(The records)

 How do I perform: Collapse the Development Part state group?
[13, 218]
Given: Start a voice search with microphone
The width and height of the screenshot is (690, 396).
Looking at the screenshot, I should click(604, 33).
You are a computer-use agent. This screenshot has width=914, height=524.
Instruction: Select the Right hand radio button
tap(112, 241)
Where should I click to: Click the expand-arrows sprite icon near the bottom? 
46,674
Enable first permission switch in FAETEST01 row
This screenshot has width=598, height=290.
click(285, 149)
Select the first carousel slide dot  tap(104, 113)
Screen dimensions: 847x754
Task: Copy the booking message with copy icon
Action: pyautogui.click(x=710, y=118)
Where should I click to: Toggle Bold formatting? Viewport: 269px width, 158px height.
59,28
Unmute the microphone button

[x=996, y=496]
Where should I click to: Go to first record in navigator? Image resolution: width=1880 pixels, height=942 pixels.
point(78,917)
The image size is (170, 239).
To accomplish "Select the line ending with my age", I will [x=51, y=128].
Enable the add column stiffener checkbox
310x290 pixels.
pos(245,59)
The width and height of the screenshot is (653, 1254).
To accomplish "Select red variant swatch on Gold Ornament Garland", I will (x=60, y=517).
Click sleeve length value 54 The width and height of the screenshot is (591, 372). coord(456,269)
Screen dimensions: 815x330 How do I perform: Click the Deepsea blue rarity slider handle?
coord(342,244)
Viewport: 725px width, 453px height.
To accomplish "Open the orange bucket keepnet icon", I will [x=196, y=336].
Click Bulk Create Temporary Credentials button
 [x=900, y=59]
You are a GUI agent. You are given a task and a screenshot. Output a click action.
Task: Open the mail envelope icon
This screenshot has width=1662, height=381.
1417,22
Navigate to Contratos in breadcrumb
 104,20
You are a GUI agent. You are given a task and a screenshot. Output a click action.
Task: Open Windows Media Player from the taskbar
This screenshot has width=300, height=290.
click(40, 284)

(End The records)

■ Work item: Find the word "accomplish" in the listing above. Copy each line where it appears.

■ Answer box:
To accomplish "Select the line ending with my age", I will [x=51, y=128].
To accomplish "Select red variant swatch on Gold Ornament Garland", I will (x=60, y=517).
To accomplish "Open the orange bucket keepnet icon", I will [x=196, y=336].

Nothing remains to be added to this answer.